#### Assignment:
Search the records below for the word "Expand" and show every line where it occurs.

#### The data:
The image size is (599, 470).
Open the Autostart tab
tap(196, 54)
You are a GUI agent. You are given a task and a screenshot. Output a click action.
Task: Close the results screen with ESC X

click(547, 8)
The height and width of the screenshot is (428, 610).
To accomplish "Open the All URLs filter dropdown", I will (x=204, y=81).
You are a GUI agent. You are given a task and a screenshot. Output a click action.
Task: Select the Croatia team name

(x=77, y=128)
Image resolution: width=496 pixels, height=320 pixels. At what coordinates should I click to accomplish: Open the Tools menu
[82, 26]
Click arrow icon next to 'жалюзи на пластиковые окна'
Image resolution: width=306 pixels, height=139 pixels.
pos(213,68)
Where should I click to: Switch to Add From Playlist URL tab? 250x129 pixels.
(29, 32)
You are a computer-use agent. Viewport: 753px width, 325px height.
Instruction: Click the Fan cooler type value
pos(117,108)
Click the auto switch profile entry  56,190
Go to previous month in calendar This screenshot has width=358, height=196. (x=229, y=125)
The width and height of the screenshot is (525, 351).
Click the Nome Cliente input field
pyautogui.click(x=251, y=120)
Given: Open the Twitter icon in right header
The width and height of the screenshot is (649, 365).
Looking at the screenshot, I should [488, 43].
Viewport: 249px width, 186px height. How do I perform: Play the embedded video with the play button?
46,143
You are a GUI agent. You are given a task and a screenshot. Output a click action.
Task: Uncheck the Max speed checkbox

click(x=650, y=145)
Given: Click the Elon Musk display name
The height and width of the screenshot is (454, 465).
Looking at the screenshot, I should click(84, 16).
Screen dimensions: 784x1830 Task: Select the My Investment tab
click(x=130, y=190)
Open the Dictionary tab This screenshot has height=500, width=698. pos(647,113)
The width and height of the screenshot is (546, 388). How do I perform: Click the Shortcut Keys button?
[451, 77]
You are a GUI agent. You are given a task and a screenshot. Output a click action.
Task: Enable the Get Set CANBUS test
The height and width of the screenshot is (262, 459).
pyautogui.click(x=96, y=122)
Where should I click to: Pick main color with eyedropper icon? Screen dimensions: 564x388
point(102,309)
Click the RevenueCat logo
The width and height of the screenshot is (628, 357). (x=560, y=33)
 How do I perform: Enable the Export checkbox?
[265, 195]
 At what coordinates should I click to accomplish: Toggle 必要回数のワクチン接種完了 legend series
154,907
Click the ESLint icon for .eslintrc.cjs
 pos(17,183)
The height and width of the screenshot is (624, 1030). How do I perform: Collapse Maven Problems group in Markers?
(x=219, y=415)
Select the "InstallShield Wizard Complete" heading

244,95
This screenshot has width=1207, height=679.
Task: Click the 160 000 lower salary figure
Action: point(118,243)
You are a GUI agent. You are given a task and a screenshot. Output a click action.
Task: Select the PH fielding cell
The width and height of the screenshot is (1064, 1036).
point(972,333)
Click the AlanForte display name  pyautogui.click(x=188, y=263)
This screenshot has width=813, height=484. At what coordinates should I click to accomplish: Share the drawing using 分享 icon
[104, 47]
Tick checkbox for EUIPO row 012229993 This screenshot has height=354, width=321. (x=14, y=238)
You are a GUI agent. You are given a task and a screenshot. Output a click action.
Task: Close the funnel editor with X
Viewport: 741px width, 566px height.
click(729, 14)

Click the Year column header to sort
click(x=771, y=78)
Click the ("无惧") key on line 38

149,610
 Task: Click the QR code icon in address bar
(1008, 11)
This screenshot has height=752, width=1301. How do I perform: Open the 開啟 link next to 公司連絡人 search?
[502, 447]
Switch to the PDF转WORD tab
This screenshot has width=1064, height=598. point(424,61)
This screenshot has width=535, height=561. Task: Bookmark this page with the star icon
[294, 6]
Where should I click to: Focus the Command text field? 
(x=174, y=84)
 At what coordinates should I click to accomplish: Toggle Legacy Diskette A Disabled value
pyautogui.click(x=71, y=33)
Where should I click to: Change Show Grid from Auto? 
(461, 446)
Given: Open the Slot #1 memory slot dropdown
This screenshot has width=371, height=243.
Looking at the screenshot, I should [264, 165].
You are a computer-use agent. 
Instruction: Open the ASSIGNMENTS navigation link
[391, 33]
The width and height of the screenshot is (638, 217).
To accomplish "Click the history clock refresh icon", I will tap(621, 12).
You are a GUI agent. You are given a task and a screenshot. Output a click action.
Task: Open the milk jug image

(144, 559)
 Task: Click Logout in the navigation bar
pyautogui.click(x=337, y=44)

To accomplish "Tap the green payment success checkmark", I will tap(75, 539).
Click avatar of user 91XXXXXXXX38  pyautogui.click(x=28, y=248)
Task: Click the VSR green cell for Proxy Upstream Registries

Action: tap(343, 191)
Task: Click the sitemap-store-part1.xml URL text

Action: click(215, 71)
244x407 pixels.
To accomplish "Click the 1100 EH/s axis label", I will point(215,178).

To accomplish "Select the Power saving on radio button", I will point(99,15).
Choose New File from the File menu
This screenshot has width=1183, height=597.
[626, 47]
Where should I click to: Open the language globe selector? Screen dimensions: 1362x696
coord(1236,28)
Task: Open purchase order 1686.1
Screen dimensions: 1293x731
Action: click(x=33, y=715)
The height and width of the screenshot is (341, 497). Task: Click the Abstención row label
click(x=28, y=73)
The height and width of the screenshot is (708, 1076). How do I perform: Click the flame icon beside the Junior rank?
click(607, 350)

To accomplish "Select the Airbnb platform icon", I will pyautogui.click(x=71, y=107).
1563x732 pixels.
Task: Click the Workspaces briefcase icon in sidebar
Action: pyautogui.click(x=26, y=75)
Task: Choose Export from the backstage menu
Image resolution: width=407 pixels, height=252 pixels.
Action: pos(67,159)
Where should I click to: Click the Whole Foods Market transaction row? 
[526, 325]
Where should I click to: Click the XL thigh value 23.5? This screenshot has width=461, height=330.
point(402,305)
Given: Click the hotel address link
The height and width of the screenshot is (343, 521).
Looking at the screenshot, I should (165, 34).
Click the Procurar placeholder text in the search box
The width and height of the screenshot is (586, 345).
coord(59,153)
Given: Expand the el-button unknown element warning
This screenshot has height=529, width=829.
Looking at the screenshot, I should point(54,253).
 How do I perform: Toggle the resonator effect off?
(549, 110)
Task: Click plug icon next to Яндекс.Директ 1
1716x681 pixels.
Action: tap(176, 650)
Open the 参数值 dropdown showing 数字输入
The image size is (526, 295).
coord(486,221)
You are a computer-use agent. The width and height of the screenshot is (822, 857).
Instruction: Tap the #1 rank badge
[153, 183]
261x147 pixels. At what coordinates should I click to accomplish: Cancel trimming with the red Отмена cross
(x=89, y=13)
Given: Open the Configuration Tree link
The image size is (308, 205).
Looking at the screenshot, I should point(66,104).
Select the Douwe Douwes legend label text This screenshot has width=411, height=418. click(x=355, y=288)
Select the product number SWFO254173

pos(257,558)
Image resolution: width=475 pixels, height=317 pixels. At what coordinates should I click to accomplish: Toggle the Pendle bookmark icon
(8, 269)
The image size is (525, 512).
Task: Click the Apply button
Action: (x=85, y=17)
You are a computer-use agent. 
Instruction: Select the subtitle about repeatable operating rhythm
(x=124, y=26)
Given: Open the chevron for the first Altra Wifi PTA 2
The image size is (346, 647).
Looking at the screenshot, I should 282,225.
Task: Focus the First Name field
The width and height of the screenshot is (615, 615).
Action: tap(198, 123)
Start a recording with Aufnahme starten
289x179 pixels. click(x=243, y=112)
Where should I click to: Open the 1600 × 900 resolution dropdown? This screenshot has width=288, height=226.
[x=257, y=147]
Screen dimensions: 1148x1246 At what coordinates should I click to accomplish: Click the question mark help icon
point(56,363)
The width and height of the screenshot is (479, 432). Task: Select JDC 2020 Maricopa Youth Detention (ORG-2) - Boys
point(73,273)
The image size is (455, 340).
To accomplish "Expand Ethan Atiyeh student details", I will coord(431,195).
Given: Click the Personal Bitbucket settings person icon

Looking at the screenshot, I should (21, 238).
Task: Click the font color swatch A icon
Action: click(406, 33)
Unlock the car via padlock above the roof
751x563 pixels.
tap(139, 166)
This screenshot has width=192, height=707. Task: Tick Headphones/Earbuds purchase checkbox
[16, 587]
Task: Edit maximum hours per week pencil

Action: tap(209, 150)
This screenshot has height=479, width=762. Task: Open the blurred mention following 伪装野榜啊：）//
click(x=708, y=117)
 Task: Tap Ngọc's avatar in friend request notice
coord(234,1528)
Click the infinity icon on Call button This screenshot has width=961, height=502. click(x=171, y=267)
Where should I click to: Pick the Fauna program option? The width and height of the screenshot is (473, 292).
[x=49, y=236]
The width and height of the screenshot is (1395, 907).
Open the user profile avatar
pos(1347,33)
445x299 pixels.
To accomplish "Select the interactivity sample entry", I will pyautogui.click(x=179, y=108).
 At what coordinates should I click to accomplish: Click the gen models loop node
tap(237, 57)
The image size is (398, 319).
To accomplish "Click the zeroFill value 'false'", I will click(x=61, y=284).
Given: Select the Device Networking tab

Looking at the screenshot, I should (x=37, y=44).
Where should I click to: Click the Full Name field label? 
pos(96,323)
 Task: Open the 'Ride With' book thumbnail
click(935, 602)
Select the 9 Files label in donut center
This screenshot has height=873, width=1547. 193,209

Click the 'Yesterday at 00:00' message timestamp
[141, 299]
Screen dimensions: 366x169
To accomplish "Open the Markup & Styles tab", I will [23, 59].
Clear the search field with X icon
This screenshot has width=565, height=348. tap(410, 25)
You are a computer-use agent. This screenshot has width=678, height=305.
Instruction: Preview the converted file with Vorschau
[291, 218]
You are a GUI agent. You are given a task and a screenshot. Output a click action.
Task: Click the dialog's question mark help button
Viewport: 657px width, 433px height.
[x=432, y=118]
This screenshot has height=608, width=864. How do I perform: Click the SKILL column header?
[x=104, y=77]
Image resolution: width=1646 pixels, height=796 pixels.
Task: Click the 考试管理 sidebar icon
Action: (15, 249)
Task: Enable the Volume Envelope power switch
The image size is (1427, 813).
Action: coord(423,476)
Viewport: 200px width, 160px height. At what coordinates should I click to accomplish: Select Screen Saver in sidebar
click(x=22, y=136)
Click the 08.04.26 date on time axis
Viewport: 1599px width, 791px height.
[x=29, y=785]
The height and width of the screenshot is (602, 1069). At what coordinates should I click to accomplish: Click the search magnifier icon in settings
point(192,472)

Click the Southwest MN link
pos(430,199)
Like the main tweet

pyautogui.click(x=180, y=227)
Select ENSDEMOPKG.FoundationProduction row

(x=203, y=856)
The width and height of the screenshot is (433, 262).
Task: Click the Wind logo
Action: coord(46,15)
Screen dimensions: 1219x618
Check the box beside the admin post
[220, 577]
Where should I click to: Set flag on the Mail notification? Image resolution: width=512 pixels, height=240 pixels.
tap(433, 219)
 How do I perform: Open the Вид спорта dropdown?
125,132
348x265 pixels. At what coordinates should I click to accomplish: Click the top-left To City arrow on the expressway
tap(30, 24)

#### Result:
Given: Expand the el-button unknown element warning
To accomplish "Expand Ethan Atiyeh student details", I will coord(431,195).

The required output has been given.